To generate a prediction interval you will need to make some strong assumptions about the distribution of the individual points around the predicted means, then you could take the predictions from the individual trees (the bootstrapped confidence interval piece) then generate a random value from the assumed distribution with that center. The quantiles for those generated pieces may form the prediction interval (but I would still test it, you may need to repeat the process several more times and combine).
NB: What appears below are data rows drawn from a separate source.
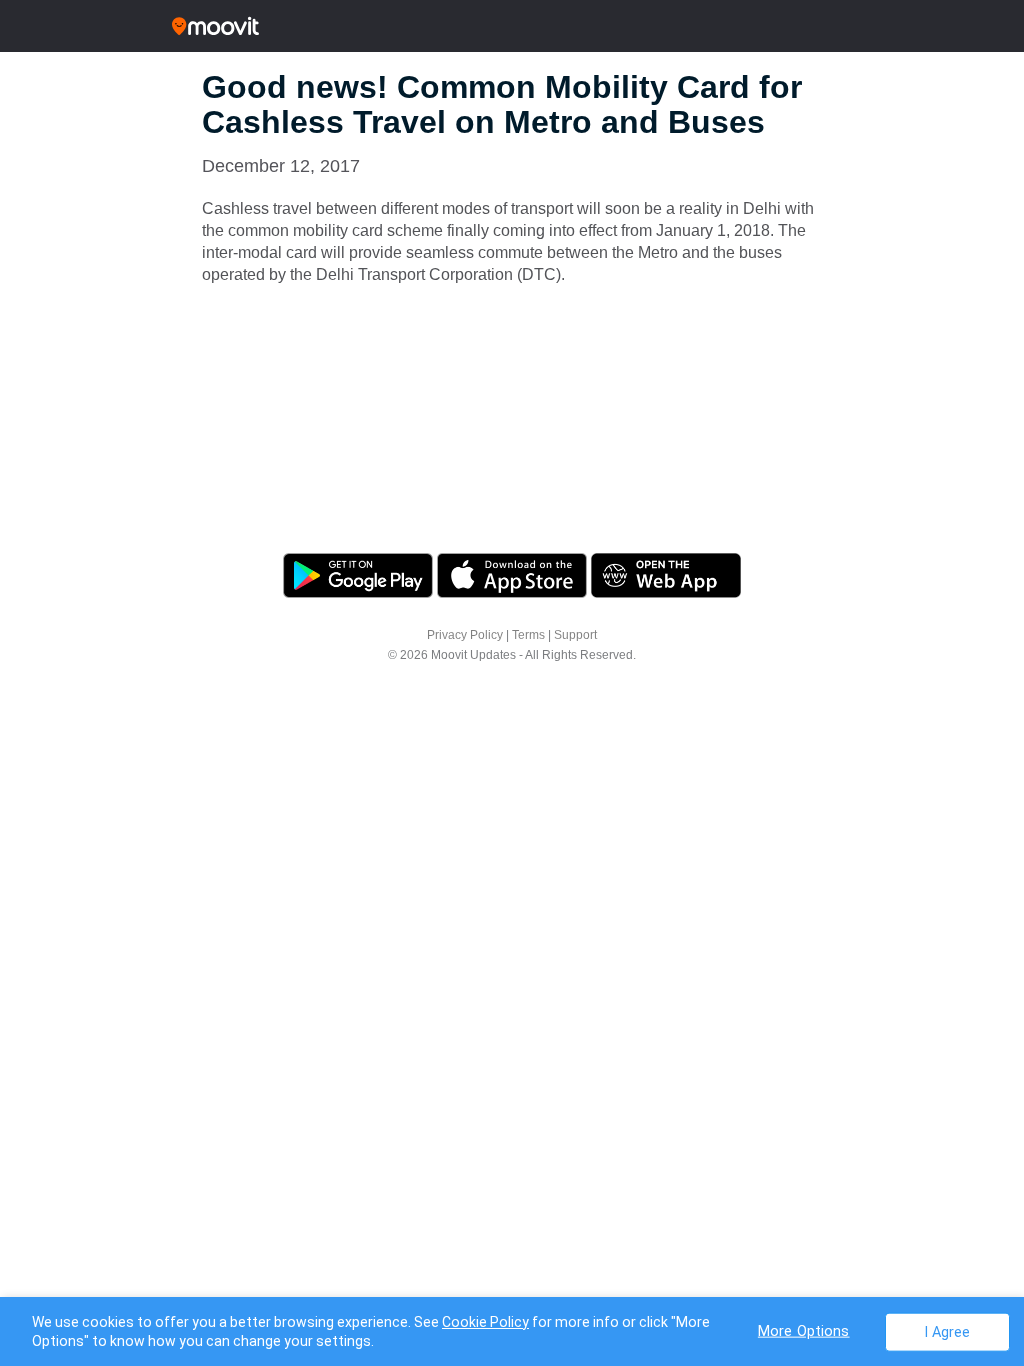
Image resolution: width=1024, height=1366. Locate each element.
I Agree (947, 1331)
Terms (528, 635)
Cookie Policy (485, 1322)
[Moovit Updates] (512, 26)
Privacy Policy (465, 635)
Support (575, 635)
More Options (804, 1330)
Here is an example of doing this by adding normal (since we know the original data used a normal) deviations to the predictions with the standard deviation based on the estimated MSE from that tree:

pred.rf.int2 <- sapply(1:4, function(i) {
  tmp <- pred.rf$individual[i, ] + rnorm(1001, 0, sqrt(fit2$mse))
  quantile(tmp, c(0.025, 0.975))
})
t(pred.rf.int2)
#           2.5%    97.5%
# [1,]  7.351609 17.31065
# [2,] 10.386273 20.23700
# [3,] 13.004428 23.55154
# [4,] 16.344504 24.35970

These intervals contain those based on perfect knowledge, so look reasonable. But, they will depend greatly on the assumptions made (the assumptions are valid here because we used the knowledge of how the data was simulated, they may not be as valid in real data cases). I would still repeat the simulations several times for data that looks more like your real data (but simulated so you know the truth) several times before fully trusting this method.